Last September after the Federal Reserve thwarted market expectations by announcing that it would not start exiting its third round of quantitative easing (QE3), Stanley Fischer, former thesis advisor of Fed Chair Ben Bernanke and potential candidate to follow him as chairman, stated, “You can’t expect the Fed to spell out what it’s going to do. Why?
Because it doesn’t know. We don’t know what we’ll be doing a year from now. It’s a mistake to try and get too precise. […] If you give too much forward guidance you do take away flexibility.”
Fischer’s critique, expressing a humility not widely shared in the economic profession, aims in first instance at the time-dependent forward guidance. Bernanke made the mistake back in May of announcing the Fed’s intention to start tapering later in the year. A majority of market participants interpreted this forward guidance to mean that the first tapering would occur in September.

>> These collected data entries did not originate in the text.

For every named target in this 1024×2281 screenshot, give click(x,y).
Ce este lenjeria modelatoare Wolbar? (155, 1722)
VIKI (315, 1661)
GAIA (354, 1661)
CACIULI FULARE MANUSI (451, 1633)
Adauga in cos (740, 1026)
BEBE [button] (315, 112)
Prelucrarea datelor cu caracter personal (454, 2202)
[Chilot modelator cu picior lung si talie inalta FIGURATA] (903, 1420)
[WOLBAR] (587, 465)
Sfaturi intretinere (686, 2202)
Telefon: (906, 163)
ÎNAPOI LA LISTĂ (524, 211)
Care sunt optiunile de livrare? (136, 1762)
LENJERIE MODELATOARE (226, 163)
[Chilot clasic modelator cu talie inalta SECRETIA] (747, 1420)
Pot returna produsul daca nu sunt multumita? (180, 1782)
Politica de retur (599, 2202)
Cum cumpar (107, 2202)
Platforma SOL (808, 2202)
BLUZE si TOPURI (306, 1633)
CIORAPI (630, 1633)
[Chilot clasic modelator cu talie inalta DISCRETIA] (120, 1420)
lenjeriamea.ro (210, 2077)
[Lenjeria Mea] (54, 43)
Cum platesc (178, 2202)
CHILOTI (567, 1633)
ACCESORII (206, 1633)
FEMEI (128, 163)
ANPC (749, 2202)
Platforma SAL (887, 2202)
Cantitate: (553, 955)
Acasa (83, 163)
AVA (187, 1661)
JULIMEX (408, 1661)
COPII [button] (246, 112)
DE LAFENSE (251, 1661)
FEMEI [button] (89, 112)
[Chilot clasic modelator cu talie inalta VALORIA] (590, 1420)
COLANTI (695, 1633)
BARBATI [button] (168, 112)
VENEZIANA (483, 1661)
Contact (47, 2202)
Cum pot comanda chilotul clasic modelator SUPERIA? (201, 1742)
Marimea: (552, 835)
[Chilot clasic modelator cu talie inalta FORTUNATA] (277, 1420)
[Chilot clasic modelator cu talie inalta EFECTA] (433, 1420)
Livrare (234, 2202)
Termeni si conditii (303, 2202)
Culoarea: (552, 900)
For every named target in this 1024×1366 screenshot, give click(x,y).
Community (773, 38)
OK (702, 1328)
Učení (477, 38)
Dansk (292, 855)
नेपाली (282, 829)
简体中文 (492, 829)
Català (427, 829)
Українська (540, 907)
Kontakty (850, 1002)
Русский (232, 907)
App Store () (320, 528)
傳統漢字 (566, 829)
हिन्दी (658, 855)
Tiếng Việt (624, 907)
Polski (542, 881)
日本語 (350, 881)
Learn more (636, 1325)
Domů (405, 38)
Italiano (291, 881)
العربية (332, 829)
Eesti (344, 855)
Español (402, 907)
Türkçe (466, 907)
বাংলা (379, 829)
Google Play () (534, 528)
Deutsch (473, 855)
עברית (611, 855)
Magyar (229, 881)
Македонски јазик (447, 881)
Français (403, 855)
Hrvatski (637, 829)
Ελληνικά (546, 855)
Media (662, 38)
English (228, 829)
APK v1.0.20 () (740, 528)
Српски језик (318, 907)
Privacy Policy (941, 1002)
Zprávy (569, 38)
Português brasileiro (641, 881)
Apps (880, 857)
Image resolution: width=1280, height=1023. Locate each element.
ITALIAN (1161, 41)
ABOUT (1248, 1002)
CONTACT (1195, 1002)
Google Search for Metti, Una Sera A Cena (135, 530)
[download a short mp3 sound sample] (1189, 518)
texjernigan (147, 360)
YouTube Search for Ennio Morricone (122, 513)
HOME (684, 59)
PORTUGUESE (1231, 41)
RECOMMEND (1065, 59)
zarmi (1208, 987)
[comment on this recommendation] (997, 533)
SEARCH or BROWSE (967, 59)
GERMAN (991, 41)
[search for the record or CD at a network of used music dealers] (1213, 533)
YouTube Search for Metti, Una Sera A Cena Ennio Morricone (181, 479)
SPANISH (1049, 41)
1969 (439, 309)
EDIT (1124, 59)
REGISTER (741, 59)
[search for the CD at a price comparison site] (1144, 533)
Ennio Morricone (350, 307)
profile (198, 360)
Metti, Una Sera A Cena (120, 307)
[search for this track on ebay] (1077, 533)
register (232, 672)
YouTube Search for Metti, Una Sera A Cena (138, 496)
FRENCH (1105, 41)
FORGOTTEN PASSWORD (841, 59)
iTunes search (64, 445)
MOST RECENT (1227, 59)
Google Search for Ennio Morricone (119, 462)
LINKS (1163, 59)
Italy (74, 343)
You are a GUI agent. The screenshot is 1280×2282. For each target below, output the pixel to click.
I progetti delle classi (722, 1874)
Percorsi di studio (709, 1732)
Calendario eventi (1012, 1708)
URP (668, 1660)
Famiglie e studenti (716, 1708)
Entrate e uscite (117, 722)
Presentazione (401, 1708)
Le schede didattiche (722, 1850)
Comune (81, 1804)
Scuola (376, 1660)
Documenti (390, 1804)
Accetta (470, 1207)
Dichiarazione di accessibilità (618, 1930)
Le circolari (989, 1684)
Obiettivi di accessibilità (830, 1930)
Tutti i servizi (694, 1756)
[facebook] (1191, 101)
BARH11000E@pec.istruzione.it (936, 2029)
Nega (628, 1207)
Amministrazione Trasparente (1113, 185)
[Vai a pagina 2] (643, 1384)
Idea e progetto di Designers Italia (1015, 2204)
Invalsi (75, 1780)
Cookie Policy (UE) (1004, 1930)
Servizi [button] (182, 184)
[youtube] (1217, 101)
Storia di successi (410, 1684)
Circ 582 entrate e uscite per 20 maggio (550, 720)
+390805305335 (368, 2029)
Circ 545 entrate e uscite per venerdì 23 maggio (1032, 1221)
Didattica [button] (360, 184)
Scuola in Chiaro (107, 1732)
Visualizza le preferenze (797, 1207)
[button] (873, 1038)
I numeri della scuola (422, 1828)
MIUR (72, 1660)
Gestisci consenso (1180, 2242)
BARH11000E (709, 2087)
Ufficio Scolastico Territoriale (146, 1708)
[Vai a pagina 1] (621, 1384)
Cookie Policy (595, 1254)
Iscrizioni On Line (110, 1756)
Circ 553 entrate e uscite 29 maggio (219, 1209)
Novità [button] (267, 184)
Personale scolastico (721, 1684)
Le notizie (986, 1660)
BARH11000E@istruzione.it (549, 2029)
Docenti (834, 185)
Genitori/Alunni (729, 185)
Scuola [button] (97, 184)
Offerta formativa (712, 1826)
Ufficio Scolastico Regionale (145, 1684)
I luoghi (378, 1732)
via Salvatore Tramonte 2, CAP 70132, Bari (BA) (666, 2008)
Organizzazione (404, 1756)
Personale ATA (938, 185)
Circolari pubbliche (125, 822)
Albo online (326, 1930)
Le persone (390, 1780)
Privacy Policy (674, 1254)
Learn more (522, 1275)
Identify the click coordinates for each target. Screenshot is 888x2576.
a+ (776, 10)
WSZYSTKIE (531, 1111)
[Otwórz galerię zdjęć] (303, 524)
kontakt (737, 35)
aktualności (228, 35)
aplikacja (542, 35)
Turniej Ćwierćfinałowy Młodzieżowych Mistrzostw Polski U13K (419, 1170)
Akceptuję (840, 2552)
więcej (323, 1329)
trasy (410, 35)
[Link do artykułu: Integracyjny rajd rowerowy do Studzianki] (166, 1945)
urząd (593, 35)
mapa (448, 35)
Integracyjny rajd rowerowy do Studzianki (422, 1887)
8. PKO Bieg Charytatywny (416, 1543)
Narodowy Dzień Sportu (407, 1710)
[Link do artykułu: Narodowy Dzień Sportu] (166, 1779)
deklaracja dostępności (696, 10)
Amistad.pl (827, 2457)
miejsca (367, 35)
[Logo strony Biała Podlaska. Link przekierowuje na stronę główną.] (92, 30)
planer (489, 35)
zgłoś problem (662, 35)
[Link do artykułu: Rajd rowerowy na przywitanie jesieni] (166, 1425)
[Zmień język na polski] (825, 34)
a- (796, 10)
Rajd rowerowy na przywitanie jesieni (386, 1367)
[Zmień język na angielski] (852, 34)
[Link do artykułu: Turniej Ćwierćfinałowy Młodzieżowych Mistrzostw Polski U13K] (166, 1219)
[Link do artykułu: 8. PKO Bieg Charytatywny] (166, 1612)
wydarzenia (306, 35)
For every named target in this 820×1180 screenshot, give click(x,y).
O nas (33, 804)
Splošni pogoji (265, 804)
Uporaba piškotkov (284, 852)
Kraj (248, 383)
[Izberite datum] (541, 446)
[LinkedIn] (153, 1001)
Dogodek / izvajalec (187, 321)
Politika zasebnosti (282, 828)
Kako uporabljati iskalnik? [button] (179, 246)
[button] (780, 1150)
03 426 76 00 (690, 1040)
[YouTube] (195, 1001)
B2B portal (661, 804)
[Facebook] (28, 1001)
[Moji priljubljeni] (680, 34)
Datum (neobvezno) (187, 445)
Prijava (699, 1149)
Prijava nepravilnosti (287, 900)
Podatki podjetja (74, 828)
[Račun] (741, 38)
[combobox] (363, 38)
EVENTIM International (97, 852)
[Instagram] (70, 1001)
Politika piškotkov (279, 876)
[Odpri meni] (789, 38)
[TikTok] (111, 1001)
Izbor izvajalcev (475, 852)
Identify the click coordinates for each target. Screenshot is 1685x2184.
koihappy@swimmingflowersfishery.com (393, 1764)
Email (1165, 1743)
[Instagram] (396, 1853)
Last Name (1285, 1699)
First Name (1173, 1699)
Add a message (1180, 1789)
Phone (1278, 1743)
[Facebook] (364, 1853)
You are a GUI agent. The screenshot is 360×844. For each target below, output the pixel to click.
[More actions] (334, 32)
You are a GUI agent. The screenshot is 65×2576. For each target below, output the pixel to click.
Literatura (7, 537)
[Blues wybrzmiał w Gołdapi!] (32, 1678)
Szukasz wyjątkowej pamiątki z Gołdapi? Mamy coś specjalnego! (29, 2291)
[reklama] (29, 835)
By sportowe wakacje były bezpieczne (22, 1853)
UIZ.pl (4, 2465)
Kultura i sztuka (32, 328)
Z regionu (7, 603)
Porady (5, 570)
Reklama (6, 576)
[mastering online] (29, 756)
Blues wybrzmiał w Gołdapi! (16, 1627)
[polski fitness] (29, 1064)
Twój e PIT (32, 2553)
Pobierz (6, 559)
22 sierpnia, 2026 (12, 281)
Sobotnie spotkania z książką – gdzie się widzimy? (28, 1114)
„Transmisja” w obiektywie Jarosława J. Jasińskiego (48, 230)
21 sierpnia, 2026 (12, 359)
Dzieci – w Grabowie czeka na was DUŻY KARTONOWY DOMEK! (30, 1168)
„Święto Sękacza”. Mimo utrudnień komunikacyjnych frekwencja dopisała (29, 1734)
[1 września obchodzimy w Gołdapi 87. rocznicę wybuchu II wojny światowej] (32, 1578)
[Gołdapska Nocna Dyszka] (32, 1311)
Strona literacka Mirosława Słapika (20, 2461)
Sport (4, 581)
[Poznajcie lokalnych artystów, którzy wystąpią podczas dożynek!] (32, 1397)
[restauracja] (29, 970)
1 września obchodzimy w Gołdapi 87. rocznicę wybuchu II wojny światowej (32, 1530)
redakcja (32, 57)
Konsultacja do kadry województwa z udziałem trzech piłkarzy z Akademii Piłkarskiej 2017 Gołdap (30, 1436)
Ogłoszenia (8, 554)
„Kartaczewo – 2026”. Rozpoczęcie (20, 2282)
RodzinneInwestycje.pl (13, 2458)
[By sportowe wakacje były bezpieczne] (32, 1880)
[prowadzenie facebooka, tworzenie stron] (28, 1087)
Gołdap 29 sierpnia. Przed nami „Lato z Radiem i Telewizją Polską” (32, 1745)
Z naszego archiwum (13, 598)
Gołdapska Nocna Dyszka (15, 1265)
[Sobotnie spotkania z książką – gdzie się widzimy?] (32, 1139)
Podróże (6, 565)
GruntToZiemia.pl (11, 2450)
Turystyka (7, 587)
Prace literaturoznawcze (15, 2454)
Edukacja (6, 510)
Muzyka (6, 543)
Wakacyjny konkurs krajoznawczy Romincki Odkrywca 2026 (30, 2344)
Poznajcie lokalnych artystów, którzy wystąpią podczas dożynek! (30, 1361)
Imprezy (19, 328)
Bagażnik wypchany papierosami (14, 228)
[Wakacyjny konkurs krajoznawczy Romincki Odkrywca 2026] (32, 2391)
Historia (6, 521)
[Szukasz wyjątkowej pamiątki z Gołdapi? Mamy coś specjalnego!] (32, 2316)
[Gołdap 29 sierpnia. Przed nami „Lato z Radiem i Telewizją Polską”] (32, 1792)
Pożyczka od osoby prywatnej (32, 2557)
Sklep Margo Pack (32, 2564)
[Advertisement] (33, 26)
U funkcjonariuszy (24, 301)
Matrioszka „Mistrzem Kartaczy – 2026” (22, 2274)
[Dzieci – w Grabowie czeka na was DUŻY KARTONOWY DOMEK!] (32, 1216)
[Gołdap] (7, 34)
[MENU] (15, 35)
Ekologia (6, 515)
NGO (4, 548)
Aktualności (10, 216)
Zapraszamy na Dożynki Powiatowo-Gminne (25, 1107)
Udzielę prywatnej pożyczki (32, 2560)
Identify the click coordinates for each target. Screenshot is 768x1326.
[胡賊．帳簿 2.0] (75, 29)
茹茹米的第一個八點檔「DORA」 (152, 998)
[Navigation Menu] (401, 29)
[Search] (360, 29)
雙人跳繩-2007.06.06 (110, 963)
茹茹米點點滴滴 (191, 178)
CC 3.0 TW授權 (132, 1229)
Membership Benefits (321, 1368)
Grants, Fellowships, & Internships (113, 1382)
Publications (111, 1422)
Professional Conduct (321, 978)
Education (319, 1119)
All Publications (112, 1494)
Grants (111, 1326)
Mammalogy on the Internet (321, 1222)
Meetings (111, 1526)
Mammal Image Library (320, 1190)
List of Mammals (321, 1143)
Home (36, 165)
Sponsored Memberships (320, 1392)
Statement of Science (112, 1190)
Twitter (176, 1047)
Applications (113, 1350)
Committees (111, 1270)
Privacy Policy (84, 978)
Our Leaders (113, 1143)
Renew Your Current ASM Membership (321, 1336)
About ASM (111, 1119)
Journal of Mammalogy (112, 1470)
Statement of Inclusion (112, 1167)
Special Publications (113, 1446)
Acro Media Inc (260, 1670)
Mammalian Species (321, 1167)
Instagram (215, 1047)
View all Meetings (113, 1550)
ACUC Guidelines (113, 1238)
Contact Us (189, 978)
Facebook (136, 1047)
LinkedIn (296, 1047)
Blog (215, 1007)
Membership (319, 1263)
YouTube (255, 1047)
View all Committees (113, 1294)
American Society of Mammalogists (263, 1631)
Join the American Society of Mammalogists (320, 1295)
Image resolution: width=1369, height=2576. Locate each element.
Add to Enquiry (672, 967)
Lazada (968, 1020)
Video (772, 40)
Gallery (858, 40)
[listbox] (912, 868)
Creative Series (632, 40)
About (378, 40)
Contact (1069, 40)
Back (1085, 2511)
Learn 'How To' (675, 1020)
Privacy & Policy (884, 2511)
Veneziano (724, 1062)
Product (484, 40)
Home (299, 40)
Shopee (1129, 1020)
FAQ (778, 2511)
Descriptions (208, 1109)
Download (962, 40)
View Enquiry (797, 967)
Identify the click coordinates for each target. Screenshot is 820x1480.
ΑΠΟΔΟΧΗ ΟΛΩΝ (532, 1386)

When Bernanke didn’t correct those expectations during the summer, he surprised market participants by not doing anything in September, since the conclusion was foregone. Time-dependent forward guidance is tricky, but so is data-dependent forward guidance. After the Fed’s decision in September not to taper, Bernanke remarked that market participants had misinterpreted his forward guidance, which was not bound to a specific moment in time but to economic numbers. Was he arguing in bad faith? Let’s give the Fed chairman the benefit of the doubt.
In June Bernanke said that once the tapering starts “we expect to continue to reduce the pace of purchases [of assets] in measured steps through the first half of next year, ending them around midyear. At that point, if the economy had evolved along the lines we anticipated, the recovery would have gained further momentum, unemployment would be in the vicinity of 7 %.”
So if we interpret this correctly, QE3 should be finished once the unemployment rate reaches 7%, which was its level in November. But by November 2013, the exit of QE3 hadn’t even started. Back in June the Fed was apparently forecasting that the 7%-level in the unemployment rate would only be reached by mid-2014. Obviously, the Fed forecasts were wrong.
But here we again get an excuse from the Fed. Market participants shouldn’t look only at the unemployment rate, but at the overall situation on the labor market as expressed by the participation rate, or the entries and exits from that market. Knowing that currently the participation rate on the US labor market is 63%, while it was 67% before the 2007/8 financial crisis, the Fed indeed has reason not to hasten the exit of QE3…
…until one reads a Fed study published in November. In it, Shigeru
Fujita, economist at the Federal Reserve of Philadelphia, concludes that “the decline in the participation rate in the last one-and-a-half years [i.e. since the first quarter 2012] (when the unemployment rate declined faster than expected) is entirely due to retirement.”
If we read this correctly, then the situation on the US labor market doesn’t seem as bad as the Federal Reserve is suggesting when it explains why the tapering didn’t start in September.
Forward guidance is the central bankers’ new tool. At least in the US so far, it doesn’t seem to work optimally – maybe because the tool is new and needs a running-in period or maybe because the idea of forward guidance itself is flawed. Too much transparency might ultimately create more confusion than clarity.